La nuit dans voyage au bout de la nuit de louis ferndinand céline

623 mots 3 pages
La nuit dans Voyage au bout de la nuit de Louis Ferndinand Céline

La poétique célinienne donne à la réalité la couleur des ténébres. Même les épisodes diurnes semblent nimbés de nuit. La noirceur crée l'unité de l'oeuvre et lui confère sa cohérence. Il ne s'agit pas ici d'un motif esthétique, décoratif, mais d'un miroir déformé qui permet de réfléchir ce qui est habituellement laissé hors du champ de la représentation romanesque : un réel dont l'approche naturaliste initiale tourne vite au cauchemard halluciné.

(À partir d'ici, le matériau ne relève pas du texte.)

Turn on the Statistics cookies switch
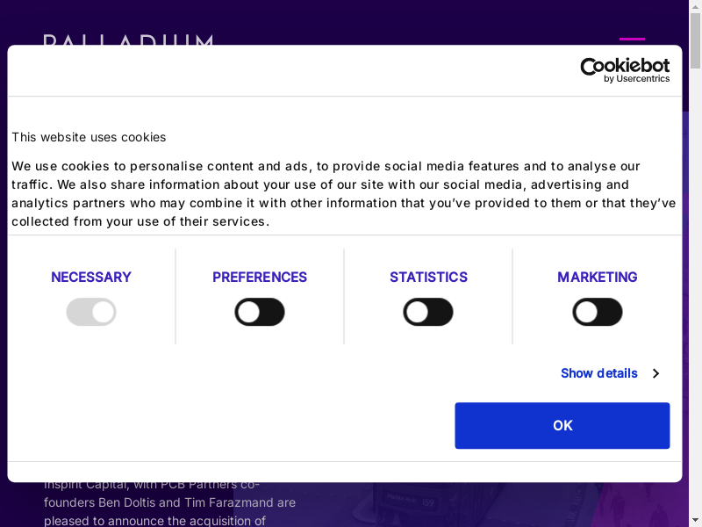The height and width of the screenshot is (527, 702). tap(428, 312)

La nuit est l'espace infini dans lequel peuvent se projeter toutes les terreurs, toutes les angoisses de Bardamu. La nuit s'oppose au parti pris réaliste de l'oeuvre et ouvre un espace illimité à la fantasmagorie du personnage et de l'auteur.

La nuit, masse indisctincte et informe, prend un caractère vivant et semble planer au dessus des personnages, prête à chaque instant à les engloutir. Elle apparaît dans l'épisode de la guerre comme une bête vorace : « une nuit énorme […] bouffait la route à deux pas de nous […] il n'en sortait du noir qu'un petit bout de route grand comme la langue […] il vous semblait qu'on ne reverrait plus son bras dès qu'on l'étendait un peu plus loin que son épaule » Plus tard en Afrique, la nuit est personnalisée à nouveau par une menace animale qui plane au dessus de la jungle et de Bardamu : « son coeur brutal en tam-tam qui bat toujours trop vite (la nuit) ».Deux interprétations possibles qui ne s'exluent pas : Bardamu est-il la victime d'une nuit qui l'accable ou projette-t-il sa noirceur sur le monde ?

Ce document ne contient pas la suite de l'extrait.